● **DIRECTIONS**
**1)** In the Eva Dahr article below, what novel was the film The Orange Girl adapted from?
**2)** Say whether each statement agrees with the Eva Dahr article below. Answer yes or no and quote the words from the article that decide it. (a) Dahr studied in Budapest. (b) Dahr and her sister made three short films together. (c) The short film En mann won an Amanda Award.
**3)** Carry the Eva Dahr article below onward from its last line.

- Born: 30 October 1958 Oslo, Norway
- Died: 12 May 2019 (aged 60)
- Occupations: Film director; playwright; film producer;
- Known for: Short films

= Eva Dahr =

Norwegian film director, playwright, and producer (1958–2019)

Eva Frederikke Dahr (30 October 1958 – 12 May 2019) was a Norwegian film director, playwright, and film producer. She studied at Volda University College and the Bela Balaz studio in Budapest, Hungary.

Dahr was a prolific director of short films. She was the conceptual director of the TV drama Himmelblå (2008–10) and also directed the film The Orange Girl, a 2009 adaptation of the 2003 Jostein Gaarder novel Appelsinpiken. Together with her sister, actress Juni Dahr, she made two short films, Dolce Vita (1989) and Troll (1991).

The director won many Norwegian and international awards, including an Amanda Award and a Gullstolen at the Kortfilmfestivalen i Grimstad, for the short film En mann (1997).

Dahr died in 2019 at age 60, following a long illness.

==Selected filmography==
- 1985: Burning Flowers – feature film (co-director)

● **GIVEN DATA**
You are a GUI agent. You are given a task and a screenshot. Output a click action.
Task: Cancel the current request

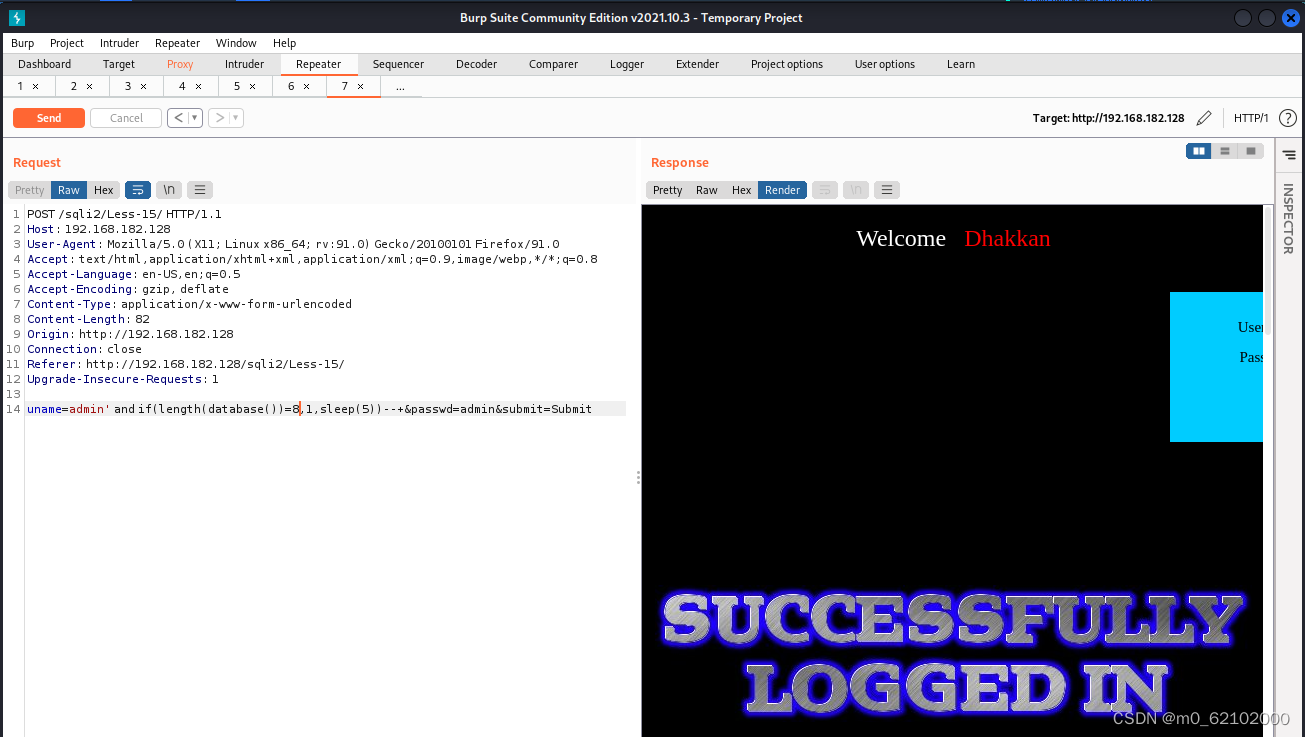click(125, 117)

● **ANSWERS IN ORDER**
**1)** It was adapted from Appelsinpiken, Jostein Gaarder's 2003 novel.

**2)**
(a) Yes: "She studied at Volda University College and the Bela Balaz studio in Budapest, Hungary."
(b) No: "she made two short films, Dolce Vita (1989) and Troll (1991)."
(c) Yes: "including an Amanda Award and a Gullstolen at the Kortfilmfestivalen i Grimstad, for the short film En mann (1997)."

**3)**
- 1989: Dolce Vita – short film (director, producer)
- 1991: Troll – short film (director, producer)
- 1993: Fjording – short film (director, producer)
- 1994: Drømmehesten – short film (director, writer)
- 1996: In Transit – short film (director)
- 1997: 1996 - Pust på meg! – short film (director)
- 1997: En mann – short film (director, writer, producer)
- 1998: Veddemålet – short film (director, producer)
- 1999: Taktikk – short film (director, producer)
- 2004: Tempo! – short film (director, writer)
- 2006: Trette menn – short film (director, writer, producer)
- 2006–14: Hotel Cæsar – television series (director)
- 2007: Mars & Venus – feature film (director, writer)
- 2008–10: Himmelblå – television series (director)
- 2009: The Orange Girl – feature film (director)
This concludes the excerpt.